== Segment start ==

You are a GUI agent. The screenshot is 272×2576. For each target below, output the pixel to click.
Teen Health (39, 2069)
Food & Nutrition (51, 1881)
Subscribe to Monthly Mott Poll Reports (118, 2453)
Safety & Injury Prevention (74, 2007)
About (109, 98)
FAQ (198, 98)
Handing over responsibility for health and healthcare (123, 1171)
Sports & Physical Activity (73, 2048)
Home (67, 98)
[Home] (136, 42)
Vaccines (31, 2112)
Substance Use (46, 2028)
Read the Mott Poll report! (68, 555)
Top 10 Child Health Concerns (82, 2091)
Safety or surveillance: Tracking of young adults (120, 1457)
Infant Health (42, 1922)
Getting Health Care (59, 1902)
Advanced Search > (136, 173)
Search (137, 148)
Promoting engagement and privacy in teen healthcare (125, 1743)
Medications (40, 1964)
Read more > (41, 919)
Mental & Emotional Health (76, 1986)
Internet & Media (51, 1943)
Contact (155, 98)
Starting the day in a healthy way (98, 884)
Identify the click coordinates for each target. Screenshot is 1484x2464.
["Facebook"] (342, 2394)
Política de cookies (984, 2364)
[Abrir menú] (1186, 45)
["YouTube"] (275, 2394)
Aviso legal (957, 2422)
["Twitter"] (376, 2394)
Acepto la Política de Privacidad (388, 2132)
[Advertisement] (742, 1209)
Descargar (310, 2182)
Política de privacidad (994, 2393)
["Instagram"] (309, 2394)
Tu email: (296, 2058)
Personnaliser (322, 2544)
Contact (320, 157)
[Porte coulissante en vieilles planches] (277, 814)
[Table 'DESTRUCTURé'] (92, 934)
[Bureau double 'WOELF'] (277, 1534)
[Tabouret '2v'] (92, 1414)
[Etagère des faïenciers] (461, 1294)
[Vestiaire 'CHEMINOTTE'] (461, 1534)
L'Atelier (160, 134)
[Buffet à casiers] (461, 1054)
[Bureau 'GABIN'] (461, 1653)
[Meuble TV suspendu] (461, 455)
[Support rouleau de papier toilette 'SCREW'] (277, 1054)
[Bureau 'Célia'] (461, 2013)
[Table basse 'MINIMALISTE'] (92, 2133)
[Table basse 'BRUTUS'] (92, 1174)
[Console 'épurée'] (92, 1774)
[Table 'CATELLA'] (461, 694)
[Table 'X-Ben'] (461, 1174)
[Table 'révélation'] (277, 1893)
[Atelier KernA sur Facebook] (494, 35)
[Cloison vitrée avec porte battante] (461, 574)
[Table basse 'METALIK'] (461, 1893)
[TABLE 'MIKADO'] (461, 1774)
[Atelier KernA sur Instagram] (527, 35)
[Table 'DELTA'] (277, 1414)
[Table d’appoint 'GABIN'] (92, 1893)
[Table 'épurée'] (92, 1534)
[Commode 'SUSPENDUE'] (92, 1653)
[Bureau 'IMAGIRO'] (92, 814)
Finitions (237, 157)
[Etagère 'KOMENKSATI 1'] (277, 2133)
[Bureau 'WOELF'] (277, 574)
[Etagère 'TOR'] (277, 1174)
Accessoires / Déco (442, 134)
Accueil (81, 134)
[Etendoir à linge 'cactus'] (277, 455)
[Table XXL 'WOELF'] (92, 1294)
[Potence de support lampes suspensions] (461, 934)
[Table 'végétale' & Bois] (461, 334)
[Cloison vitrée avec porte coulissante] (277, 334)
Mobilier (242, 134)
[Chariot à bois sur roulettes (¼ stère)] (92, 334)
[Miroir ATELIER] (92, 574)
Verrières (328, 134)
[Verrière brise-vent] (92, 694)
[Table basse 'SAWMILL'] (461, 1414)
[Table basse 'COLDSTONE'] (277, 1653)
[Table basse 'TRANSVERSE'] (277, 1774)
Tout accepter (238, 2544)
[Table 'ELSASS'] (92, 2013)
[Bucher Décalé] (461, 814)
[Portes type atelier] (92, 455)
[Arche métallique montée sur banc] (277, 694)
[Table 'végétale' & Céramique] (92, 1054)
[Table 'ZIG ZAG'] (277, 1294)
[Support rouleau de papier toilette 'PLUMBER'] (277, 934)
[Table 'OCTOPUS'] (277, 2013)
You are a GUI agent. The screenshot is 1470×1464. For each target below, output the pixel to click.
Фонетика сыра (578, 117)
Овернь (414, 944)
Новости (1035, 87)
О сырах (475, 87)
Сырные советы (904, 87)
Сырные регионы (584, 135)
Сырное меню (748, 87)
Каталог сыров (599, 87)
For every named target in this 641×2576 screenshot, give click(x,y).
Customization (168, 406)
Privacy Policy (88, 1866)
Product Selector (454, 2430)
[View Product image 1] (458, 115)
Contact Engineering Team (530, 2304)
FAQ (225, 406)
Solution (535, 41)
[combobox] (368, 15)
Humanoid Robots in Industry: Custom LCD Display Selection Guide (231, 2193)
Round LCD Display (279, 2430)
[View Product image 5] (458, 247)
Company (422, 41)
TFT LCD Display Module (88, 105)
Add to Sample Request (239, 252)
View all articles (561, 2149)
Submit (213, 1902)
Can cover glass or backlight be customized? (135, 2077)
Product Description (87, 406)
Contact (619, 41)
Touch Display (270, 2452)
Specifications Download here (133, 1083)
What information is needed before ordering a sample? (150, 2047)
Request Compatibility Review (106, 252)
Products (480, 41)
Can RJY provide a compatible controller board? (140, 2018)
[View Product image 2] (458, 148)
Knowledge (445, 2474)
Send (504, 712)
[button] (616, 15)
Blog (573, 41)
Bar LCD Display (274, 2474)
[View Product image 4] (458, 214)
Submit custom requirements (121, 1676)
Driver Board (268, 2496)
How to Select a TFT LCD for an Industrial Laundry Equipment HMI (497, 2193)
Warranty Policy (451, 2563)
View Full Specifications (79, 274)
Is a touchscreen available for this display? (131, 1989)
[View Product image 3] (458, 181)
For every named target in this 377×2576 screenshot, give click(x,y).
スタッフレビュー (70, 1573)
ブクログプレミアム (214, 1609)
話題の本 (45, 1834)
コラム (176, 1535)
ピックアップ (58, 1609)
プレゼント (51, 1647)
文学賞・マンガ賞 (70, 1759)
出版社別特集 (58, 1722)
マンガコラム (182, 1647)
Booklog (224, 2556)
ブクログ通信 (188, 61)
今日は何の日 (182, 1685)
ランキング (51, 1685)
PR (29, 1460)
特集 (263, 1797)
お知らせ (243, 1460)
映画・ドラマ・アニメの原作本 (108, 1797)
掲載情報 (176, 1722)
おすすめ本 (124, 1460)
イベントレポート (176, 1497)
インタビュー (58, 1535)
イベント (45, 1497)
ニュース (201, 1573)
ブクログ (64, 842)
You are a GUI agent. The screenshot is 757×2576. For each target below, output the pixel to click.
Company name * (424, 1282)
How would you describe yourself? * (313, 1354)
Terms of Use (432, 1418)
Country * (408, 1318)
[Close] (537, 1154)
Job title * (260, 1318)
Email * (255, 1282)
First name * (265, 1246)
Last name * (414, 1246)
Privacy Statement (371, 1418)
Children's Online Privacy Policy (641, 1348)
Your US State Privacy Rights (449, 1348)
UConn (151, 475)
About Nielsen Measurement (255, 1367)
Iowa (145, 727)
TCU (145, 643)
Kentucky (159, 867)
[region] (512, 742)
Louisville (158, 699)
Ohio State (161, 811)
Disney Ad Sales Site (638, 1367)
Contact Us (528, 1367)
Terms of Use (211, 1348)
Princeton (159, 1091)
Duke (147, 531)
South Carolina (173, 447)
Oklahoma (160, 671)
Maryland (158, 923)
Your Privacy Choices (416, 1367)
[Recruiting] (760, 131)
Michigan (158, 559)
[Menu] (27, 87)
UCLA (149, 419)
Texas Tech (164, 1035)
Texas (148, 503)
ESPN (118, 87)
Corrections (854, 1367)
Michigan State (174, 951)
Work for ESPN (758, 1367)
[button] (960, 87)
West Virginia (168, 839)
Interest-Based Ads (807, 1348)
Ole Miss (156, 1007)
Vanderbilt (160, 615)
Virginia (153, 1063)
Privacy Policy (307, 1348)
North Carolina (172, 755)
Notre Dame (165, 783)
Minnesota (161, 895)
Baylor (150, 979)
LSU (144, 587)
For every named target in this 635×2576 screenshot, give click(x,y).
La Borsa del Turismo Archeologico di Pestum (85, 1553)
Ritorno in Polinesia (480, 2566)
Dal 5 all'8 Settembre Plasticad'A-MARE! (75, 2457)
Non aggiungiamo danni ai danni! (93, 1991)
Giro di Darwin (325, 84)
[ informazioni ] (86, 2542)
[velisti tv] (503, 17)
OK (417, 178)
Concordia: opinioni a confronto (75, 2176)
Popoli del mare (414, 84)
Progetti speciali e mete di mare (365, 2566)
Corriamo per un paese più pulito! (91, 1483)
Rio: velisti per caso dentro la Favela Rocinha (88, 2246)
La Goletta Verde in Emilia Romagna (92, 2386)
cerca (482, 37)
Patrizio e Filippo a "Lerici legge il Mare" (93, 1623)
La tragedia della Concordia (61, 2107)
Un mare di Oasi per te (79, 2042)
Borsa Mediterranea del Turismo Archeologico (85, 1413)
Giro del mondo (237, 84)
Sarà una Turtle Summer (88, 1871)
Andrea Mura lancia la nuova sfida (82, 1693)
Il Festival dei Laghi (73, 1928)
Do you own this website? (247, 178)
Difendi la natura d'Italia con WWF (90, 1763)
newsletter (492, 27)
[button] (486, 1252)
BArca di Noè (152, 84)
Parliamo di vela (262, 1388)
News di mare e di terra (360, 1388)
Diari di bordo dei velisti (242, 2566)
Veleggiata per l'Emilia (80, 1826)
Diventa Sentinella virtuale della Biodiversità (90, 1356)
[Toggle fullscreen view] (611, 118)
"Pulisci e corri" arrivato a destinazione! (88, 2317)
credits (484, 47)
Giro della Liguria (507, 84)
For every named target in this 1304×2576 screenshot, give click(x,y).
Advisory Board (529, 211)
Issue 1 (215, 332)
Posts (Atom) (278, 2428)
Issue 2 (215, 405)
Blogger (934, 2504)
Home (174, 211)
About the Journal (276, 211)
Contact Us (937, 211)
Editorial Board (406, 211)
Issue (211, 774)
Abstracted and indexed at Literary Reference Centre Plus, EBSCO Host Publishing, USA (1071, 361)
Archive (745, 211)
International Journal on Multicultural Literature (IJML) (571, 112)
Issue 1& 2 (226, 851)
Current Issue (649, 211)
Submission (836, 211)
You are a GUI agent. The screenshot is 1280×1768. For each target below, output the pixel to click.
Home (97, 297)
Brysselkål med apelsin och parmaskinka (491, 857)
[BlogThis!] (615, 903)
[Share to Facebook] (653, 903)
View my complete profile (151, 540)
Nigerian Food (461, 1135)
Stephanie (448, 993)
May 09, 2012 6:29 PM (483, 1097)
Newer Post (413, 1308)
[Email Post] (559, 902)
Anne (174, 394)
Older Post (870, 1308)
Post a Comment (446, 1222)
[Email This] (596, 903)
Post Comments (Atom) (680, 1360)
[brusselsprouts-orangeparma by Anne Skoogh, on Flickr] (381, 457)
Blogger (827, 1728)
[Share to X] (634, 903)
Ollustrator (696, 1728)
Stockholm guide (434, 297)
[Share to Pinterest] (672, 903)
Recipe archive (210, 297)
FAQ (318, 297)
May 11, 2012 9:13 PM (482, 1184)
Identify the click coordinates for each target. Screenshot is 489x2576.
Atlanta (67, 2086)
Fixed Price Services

== Segment end ==

- _Work request_: For the lines above, output exactly those from the line containing "UConn (151, 475)" through the line containing "Terms of Use (211, 1348)", and skip the others.

- _Completed exercise_:
UConn (151, 475)
About Nielsen Measurement (255, 1367)
Iowa (145, 727)
TCU (145, 643)
Kentucky (159, 867)
[region] (512, 742)
Louisville (158, 699)
Ohio State (161, 811)
Disney Ad Sales Site (638, 1367)
Contact Us (528, 1367)
Terms of Use (211, 1348)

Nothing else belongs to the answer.